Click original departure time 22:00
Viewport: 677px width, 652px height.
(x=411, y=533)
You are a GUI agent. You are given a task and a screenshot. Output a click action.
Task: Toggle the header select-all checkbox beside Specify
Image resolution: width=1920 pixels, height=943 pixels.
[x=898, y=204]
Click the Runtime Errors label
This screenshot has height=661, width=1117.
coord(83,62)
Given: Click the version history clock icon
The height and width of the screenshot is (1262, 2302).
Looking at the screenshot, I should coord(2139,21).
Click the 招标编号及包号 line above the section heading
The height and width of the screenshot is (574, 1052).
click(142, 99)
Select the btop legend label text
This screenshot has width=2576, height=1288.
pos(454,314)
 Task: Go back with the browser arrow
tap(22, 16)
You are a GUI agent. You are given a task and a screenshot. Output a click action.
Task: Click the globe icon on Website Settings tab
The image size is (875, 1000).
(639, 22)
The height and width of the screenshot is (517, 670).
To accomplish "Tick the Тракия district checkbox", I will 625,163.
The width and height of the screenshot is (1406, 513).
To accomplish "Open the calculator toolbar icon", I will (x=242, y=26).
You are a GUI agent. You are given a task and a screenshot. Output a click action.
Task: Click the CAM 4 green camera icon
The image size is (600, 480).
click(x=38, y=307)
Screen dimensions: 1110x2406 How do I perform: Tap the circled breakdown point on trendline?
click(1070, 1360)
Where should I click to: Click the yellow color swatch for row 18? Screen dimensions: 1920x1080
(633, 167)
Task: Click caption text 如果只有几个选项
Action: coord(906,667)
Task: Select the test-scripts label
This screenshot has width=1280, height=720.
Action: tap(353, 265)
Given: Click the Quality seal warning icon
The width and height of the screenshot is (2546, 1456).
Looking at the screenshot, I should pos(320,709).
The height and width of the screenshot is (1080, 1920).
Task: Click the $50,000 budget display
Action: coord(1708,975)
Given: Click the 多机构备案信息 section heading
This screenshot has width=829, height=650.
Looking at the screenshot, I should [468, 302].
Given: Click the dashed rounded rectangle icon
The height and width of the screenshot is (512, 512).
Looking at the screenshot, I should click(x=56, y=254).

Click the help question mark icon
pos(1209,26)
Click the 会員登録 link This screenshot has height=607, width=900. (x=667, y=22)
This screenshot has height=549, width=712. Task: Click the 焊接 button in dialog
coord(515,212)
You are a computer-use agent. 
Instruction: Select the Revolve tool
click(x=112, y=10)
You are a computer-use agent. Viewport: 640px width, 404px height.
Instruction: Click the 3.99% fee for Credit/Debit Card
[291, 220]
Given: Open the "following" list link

Task: Reproduce all of the material above word for word.

Exercise solution:
Click original departure time 22:00
Viewport: 677px width, 652px height.
(x=411, y=533)
You are a GUI agent. You are given a task and a screenshot. Output a click action.
Task: Toggle the header select-all checkbox beside Specify
Image resolution: width=1920 pixels, height=943 pixels.
[x=898, y=204]
Click the Runtime Errors label
This screenshot has height=661, width=1117.
coord(83,62)
Given: Click the version history clock icon
The height and width of the screenshot is (1262, 2302).
Looking at the screenshot, I should coord(2139,21).
Click the 招标编号及包号 line above the section heading
The height and width of the screenshot is (574, 1052).
click(142, 99)
Select the btop legend label text
This screenshot has width=2576, height=1288.
pos(454,314)
 Task: Go back with the browser arrow
tap(22, 16)
You are a GUI agent. You are given a task and a screenshot. Output a click action.
Task: Click the globe icon on Website Settings tab
The image size is (875, 1000).
(639, 22)
The height and width of the screenshot is (517, 670).
To accomplish "Tick the Тракия district checkbox", I will 625,163.
The width and height of the screenshot is (1406, 513).
To accomplish "Open the calculator toolbar icon", I will (x=242, y=26).
You are a GUI agent. You are given a task and a screenshot. Output a click action.
Task: Click the CAM 4 green camera icon
The image size is (600, 480).
click(x=38, y=307)
Screen dimensions: 1110x2406 How do I perform: Tap the circled breakdown point on trendline?
click(1070, 1360)
Where should I click to: Click the yellow color swatch for row 18? Screen dimensions: 1920x1080
(633, 167)
Task: Click caption text 如果只有几个选项
Action: coord(906,667)
Task: Select the test-scripts label
This screenshot has width=1280, height=720.
Action: tap(353, 265)
Given: Click the Quality seal warning icon
The width and height of the screenshot is (2546, 1456).
Looking at the screenshot, I should pos(320,709).
The height and width of the screenshot is (1080, 1920).
Task: Click the $50,000 budget display
Action: coord(1708,975)
Given: Click the 多机构备案信息 section heading
This screenshot has width=829, height=650.
Looking at the screenshot, I should [468, 302].
Given: Click the dashed rounded rectangle icon
The height and width of the screenshot is (512, 512).
Looking at the screenshot, I should click(x=56, y=254).

Click the help question mark icon
pos(1209,26)
Click the 会員登録 link This screenshot has height=607, width=900. (x=667, y=22)
This screenshot has height=549, width=712. Task: Click the 焊接 button in dialog
coord(515,212)
You are a computer-use agent. 
Instruction: Select the Revolve tool
click(x=112, y=10)
You are a computer-use agent. Viewport: 640px width, 404px height.
Instruction: Click the 3.99% fee for Credit/Debit Card
[291, 220]
Given: Open the "following" list link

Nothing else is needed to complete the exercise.